**Short problem**: Copy out, in full, each line below that contains the word "This".

**Data provided**:
━━━━━━━━━━
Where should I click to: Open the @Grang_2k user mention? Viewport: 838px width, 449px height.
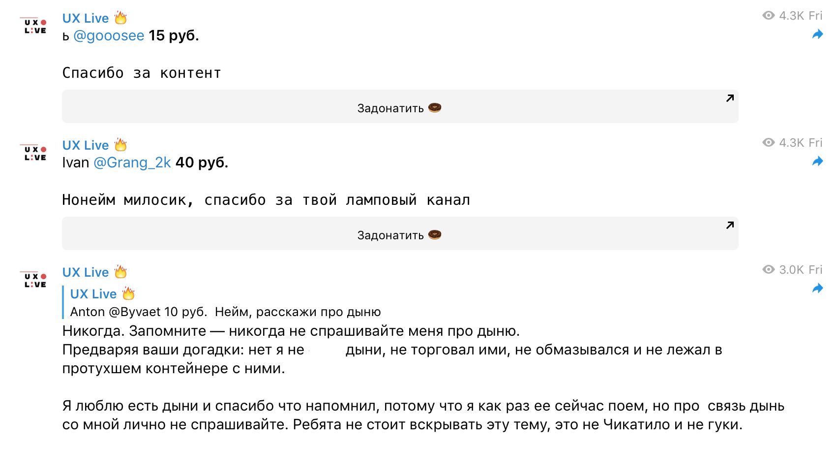click(x=132, y=163)
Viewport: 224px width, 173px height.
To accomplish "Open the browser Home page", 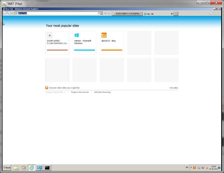I will click(x=211, y=13).
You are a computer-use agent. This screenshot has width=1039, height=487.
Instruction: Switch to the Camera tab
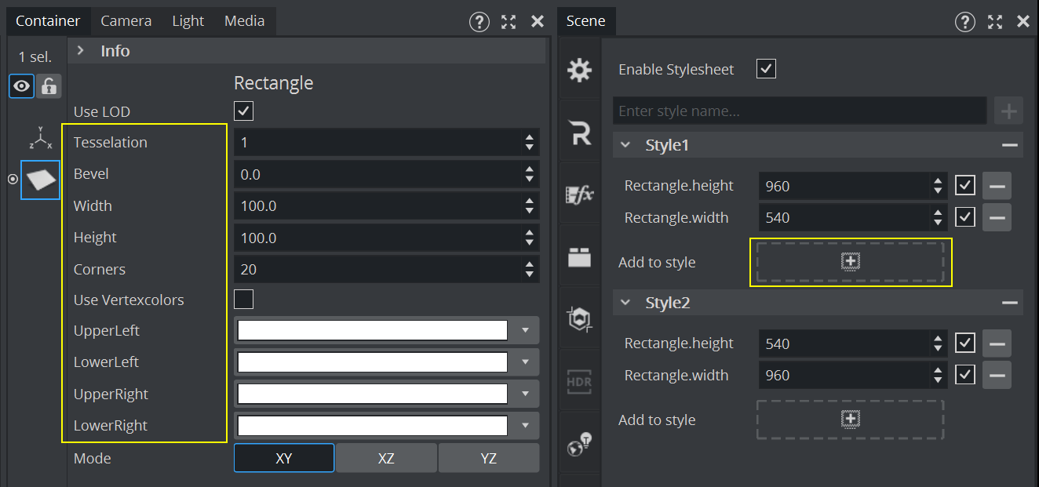pos(126,21)

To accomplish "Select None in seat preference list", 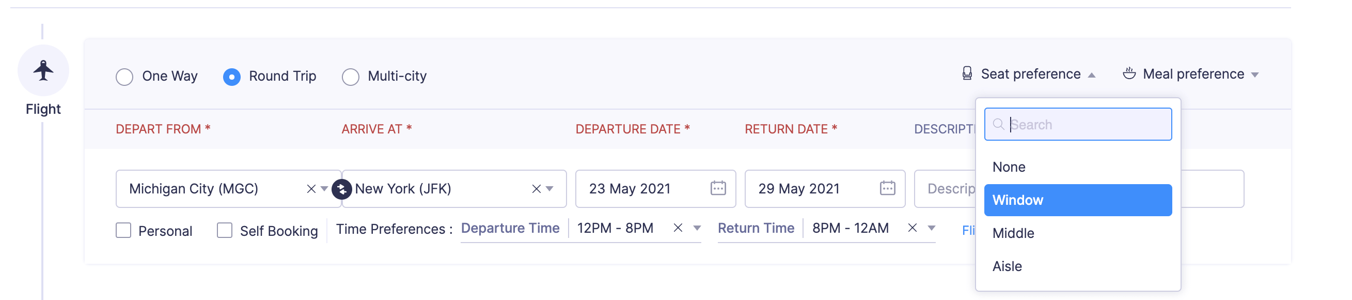I will [1008, 167].
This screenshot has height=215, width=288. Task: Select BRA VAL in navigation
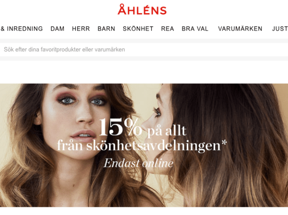click(195, 29)
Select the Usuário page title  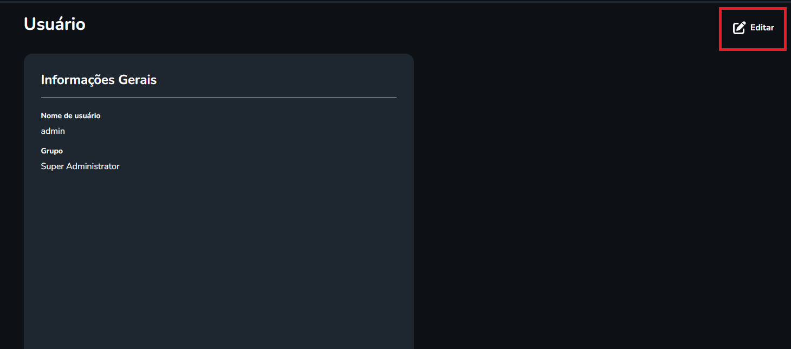[x=55, y=24]
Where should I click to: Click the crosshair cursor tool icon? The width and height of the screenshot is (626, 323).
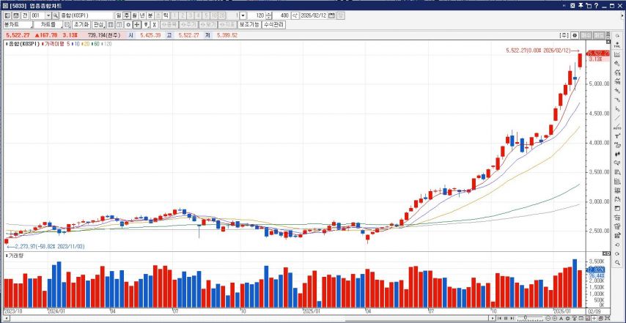(x=136, y=24)
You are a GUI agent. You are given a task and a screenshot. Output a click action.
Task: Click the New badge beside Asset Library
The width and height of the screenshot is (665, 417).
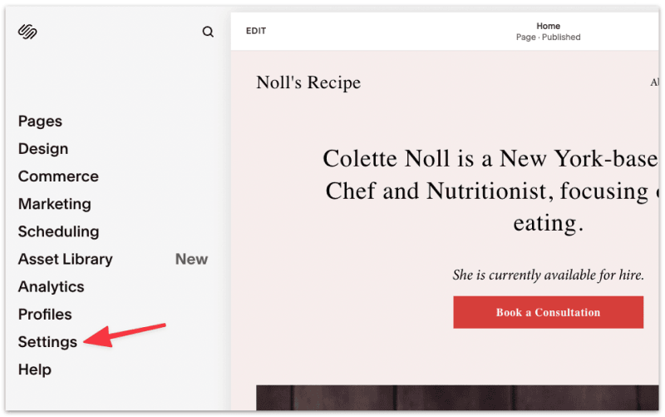[x=192, y=259]
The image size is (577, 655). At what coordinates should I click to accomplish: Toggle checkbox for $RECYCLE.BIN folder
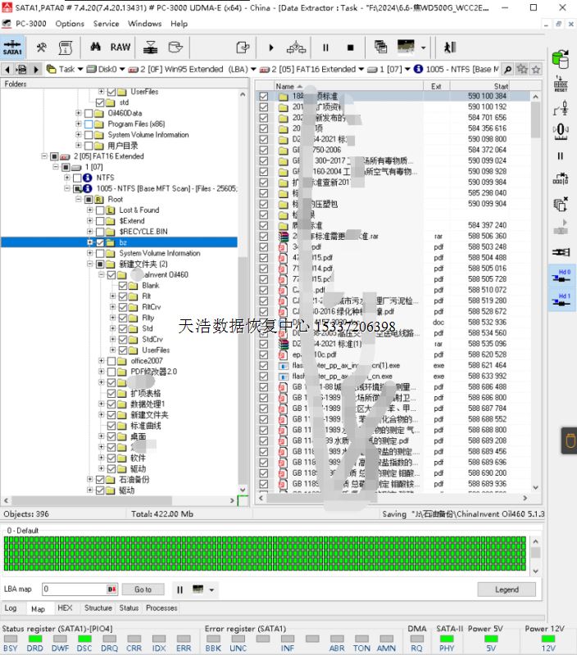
━━━━━━━━━━
**Response below**:
You are a computer-use agent. This screenshot has width=1039, height=487.
This screenshot has height=215, width=288. Task: Select BRA VAL in navigation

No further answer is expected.